Rapidement, la volonté s’affirme de rassembler les forces dispersées de la droite nationale et radicale au sein d’une structure unitaire, un Front national, dont la colonne vertébrale serait les militants d’Ordre Nouveau. Un ancien député poujadiste, vétéran de la guerre d’Algérie, est désigné pour prendre la tête du nouveau parti : Jean-Marie Le Pen. Le 5 octobre 1972, le Front national est officiellement créé.
On y trouve quelques anciens résistants de droite, d’anciens vichyssois, des partisans de l’Algérie française ou encore des royalistes. Parmi les soutiens financiers de la première heure, on trouve le MSI italien – Mussolini Sempre Immortal (Mussolini toujours immortel) ou encore Hubert Lambert, propriétaire des cimenteries du même nom, dont l’héritage donna en 1977 les moyens matériels à Jean-Marie Le Pen de poursuivre son action. Sa ligne politique, anti-communiste et anti-gaulliste, défend la famille, l’école, le travail, la nation et l’État national.
Dès sa création, le Front national est conçu pour afficher un visage plus présentable, plus respectable, capable de rallier un électorat modéré, tout en conservant des attaches étroites avec des organisations plus radicales n’hésitant pas à s’affronter physiquement avec la gauche et l’extrême-gauche (le Groupe Union Défense – GUD par exemple).
La première crise (1973-1983)
En 1973, le Front national mène sa première grande campagne électorales pour les législatives. Le résultat est cuisant. La conséquence immédiate est une première scission au sein de l’organisation, avec le départ d’une partie importante des militants d’Ordre Nouveau, déçus du virage électoraliste pris par le FN. Ils décident de créer le Parti des Forces Nouvelles (PFN) après la dissolution de leur groupe en juin 1973 par le ministère de l’Intérieur.
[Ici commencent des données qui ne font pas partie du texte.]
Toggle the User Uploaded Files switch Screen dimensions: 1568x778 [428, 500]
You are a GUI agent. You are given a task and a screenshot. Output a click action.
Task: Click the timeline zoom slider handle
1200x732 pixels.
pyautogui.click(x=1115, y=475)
Vidé de ses militants, le Front national devient, pour les dix années à suivre, un parti groupusculaire, à la marge.
Lors de la campagne législative de 1978, le FN opère un tournant doctrinal. Il se concentre désormais sur l’immigration et l’identité nationale. Son slogan « Un million de chômeurs, c’est un millions d’immigrés de trop », devient un fil rouge de la propagande frontiste.
Mais les difficultés financières, les luttes intestines et les désillusions électorales (européennes de 1979, présidentielles et législatives de 1981) contrarient une nouvelle fois les prétentions d’un parti qui compte moins de 300 adhérents au début des années quatre-vingt.
La percée frontiste (1983-1987)
La percée a lieu lors des élections municipales de 1983, avec l’élection de Jean-Pierre Stirbois comme adjoint au maire de Dreux et de Jean-Marie Le Pen comme conseiller d’arrondissement à Paris (XXe). En février 1984, Jean-Marie Le Pen participe à l’émission politique télévisée L’Heure de Vérité à la fin de laquelle il se lève et observe une minute de silence « en mémoire des millions de morts du Goulag et de la répression stalinienne ». Cet épisode déclenche un afflux important d’adhésions.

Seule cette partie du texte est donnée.